To do
Please retype every line of the items below word for word, leaving out the pictures.
-- begin Given data --
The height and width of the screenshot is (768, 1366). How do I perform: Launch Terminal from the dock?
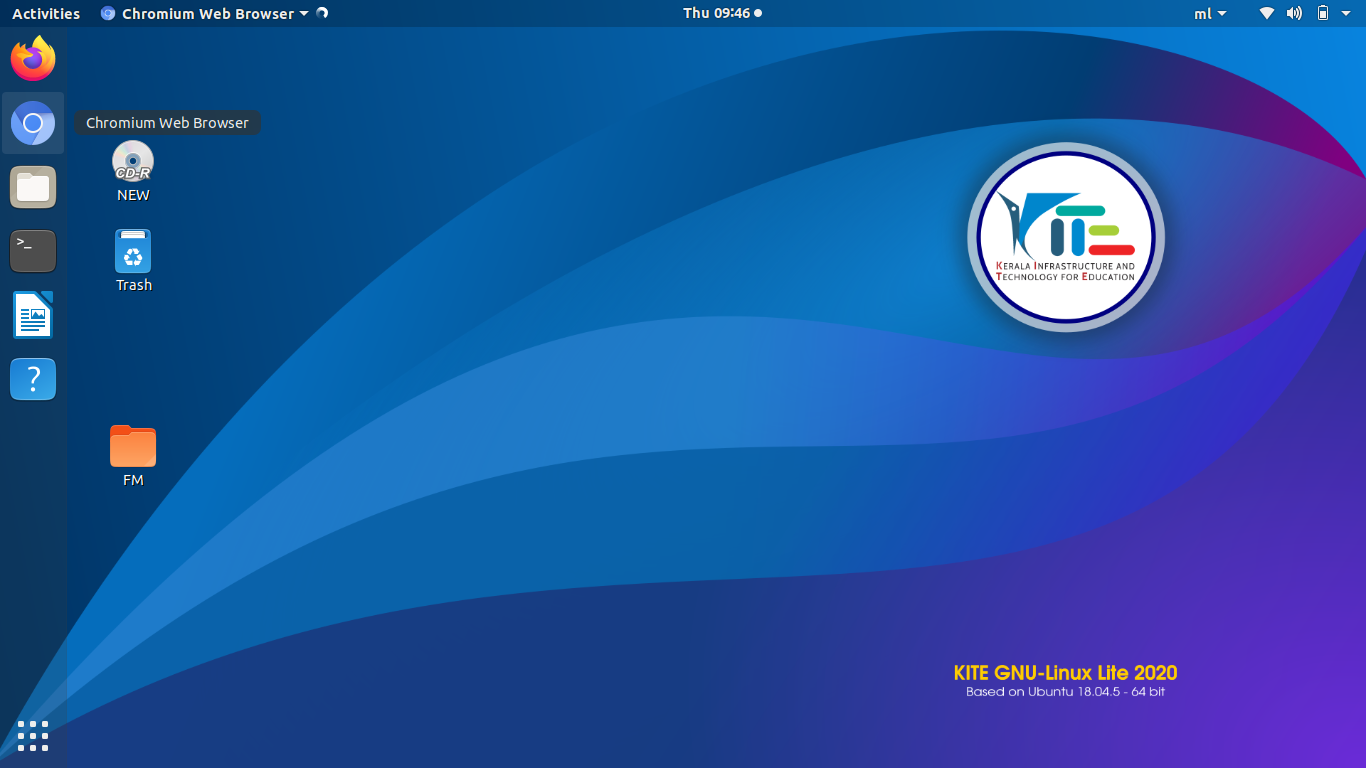pos(33,251)
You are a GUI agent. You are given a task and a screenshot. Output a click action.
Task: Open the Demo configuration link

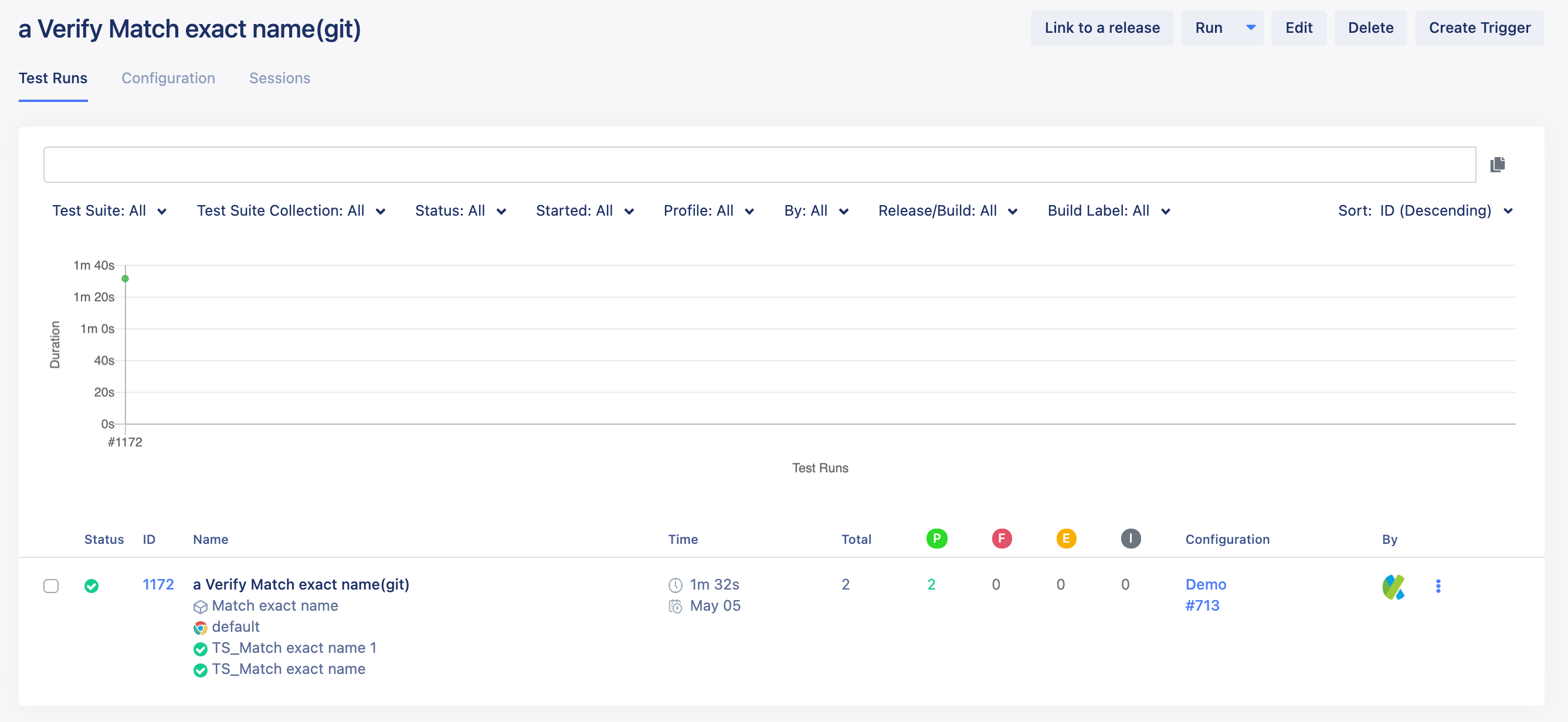[x=1205, y=584]
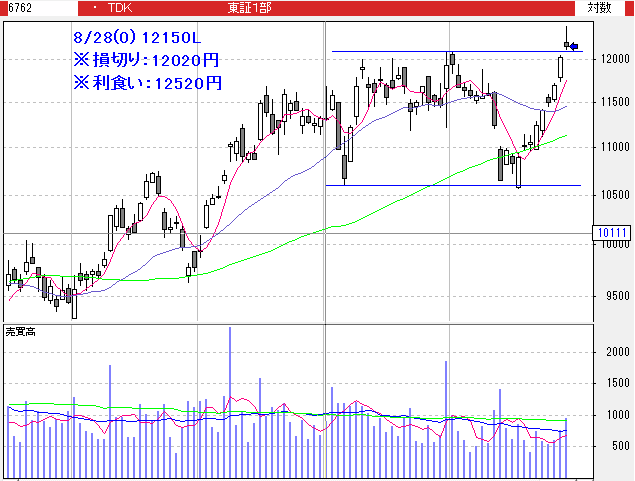This screenshot has width=635, height=481.
Task: Click the blue arrow marker at latest candle
Action: tap(574, 46)
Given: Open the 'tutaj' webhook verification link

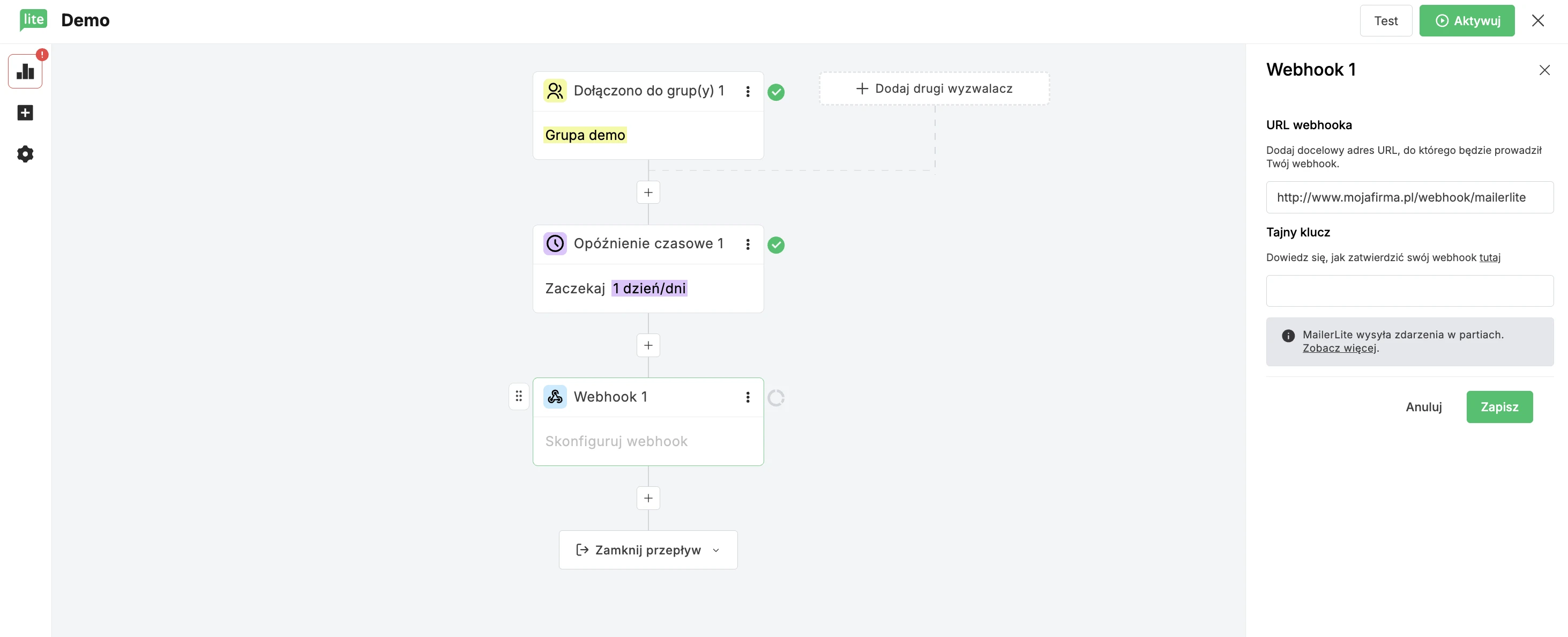Looking at the screenshot, I should point(1489,257).
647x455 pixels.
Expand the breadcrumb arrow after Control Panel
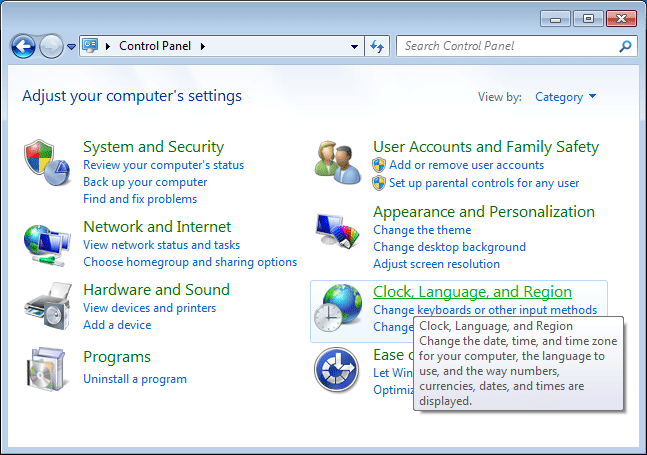pos(202,46)
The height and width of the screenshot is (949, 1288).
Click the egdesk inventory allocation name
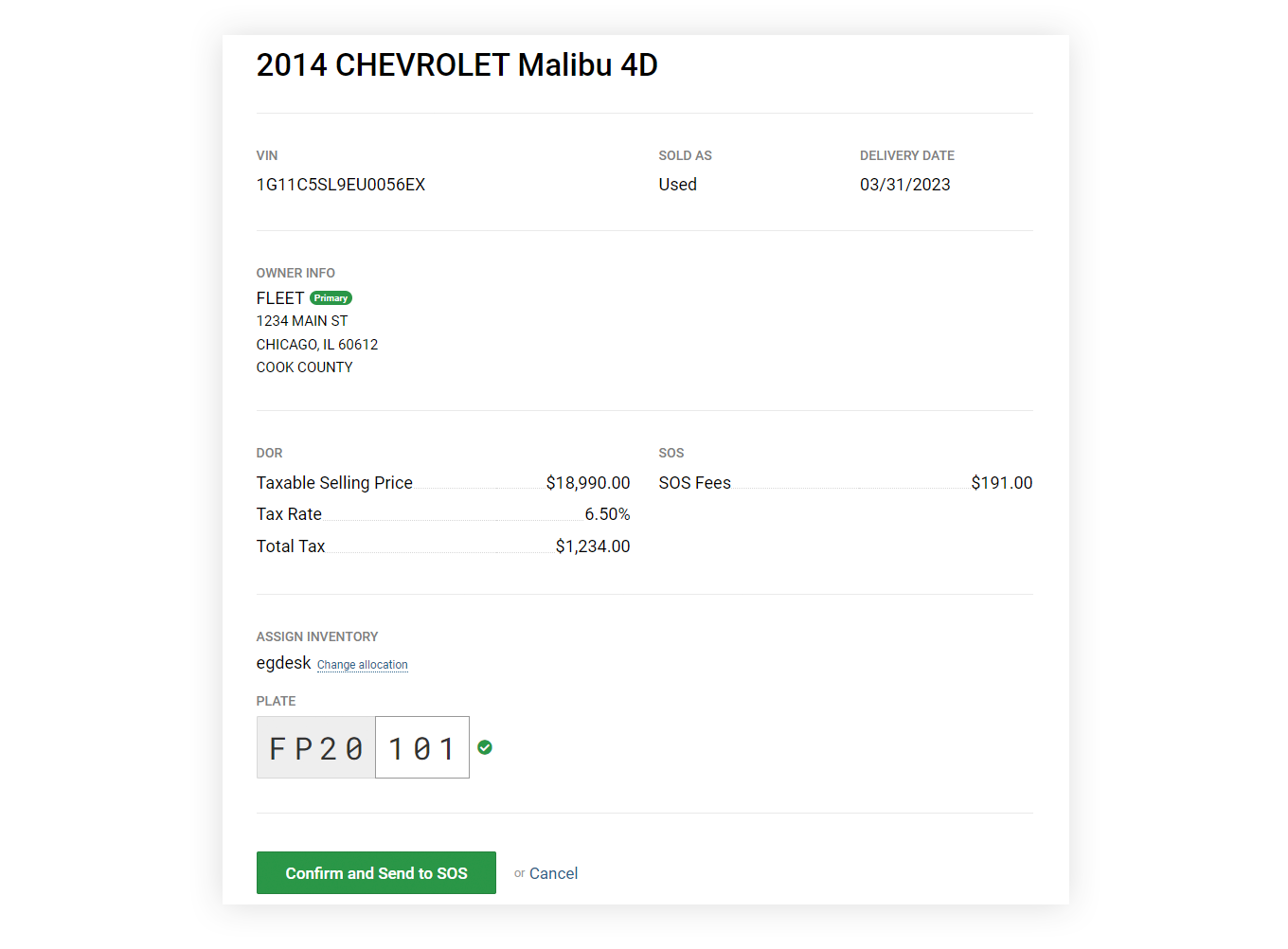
-- end Given data --
Solution
The height and width of the screenshot is (768, 1366). How do I perform: Launch Terminal from the dock?
pos(33,251)
You are a GUI agent. You are given a task and a screenshot. Output a click action.
Task: Open the Demo configuration link

[x=1205, y=584]
This screenshot has width=635, height=481.
Task: Click the blue arrow marker at latest candle
Action: tap(574, 46)
Given: Open the 'tutaj' webhook verification link

Looking at the screenshot, I should point(1489,257).
647x455 pixels.
Expand the breadcrumb arrow after Control Panel
pos(202,46)
The height and width of the screenshot is (949, 1288).
Click the egdesk inventory allocation name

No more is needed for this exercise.